Incomplete BIP39 Seed Phrase: 5 Missing Words, No Backup Record
IndeterminateNo documentation described the custody setup — whether anyone recovered access is not known.
In April 2019, a Ledger Nano S user discovered they had recorded only words 1–19 of their 24-word BIP39 seed phrase, with no record of the final five words (positions 20–24). The wallet contained significant holdings in both Bitcoin and Ethereum. The user approached the problem systematically, calculating that recovery would require testing approximately 1.4×10^14 valid combinations, each requiring 2048 iterations of SHA-512-HMAC hashing to validate.
This totaled roughly 2.87×10^17 hash operations. On consumer GPU hardware operating at 1–13 terahashes per second, the search would take 1.65–3.
3 days at an estimated cost of $28,700. On ordinary consumer hardware, the task would require approximately 1,864 years of continuous computation. The user posted to the Bitcoin Forum seeking technical advice on whether SHA-512 ASIC hardware existed or whether GPU-based brute-forcing represented the only viable option. Responses from experienced developers, including respected contributor HCP, were discouraging.
HCP provided detailed analysis showing that even optimized recovery tools like btcrecover would be impractical for five missing words, achieving only approximately 1,000,000 valid seed checks per 7–8 minutes on consumer hardware. The incident exemplifies a critical self-custody failure: incomplete seed phrase documentation combined with knowledge concentration (sole keyholder, no redundant records). The forum thread contains no follow-up indicating whether recovery was attempted or achieved, leaving the ultimate fate of the assets unknown.
| Stress condition | Documentation absent |
| Custody system | Hardware wallet (single key) |
| Outcome | Indeterminate |
| Documentation | Partial |
| Year observed | 2019 |
| Country | unknown |
What the absence of documentation actually removes
What documentation provides is a starting point. Without it, heirs face three unknowns before they face any access problem: does the Bitcoin exist, where is it held, and what is needed to access it. Most of this information cannot be reconstructed after the owner dies or becomes incapacitated. Educated guesses, blockchain searches, and device inventories occasionally locate wallets — but without credentials, finding the wallet does not help.

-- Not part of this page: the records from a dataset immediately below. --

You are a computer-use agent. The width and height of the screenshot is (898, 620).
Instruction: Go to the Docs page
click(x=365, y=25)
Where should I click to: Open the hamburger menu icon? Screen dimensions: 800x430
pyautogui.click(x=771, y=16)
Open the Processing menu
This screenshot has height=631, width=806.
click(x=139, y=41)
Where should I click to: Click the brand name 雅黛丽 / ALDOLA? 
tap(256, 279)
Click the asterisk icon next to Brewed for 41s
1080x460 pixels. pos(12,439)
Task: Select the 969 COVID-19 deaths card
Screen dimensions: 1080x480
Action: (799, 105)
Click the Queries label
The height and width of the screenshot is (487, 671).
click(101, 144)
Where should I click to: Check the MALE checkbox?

Cases in this archive where documentation was absent but recovery succeeded typically involved one of two factors: an exchange account where the heir knew the email address and could navigate the account recovery process, or a designated person who had been given credentials informally and could act. Self-custody without any documentation or designated knowledge-holder is consistently the worst combination.
The content of documentation matters as much as its existence. A note that says "my Bitcoin is in a hardware wallet in the safe" is better than nothing but insufficient. Effective documentation specifies: what type of wallet, where the seed phrase is stored, whether a passphrase exists and where it is documented, and any exchange accounts and the email addresses used. It should be tested — the executor should be able to confirm the information is accurate before it is needed.
Documentation does not need to expose credentials to be useful. A document that describes the custody structure, points to where credentials are stored, and names a person who has been briefed can be stored without security risk. The goal is not to put the seed phrase in a filing cabinet — it is to ensure the executor has a map, not a blank wall.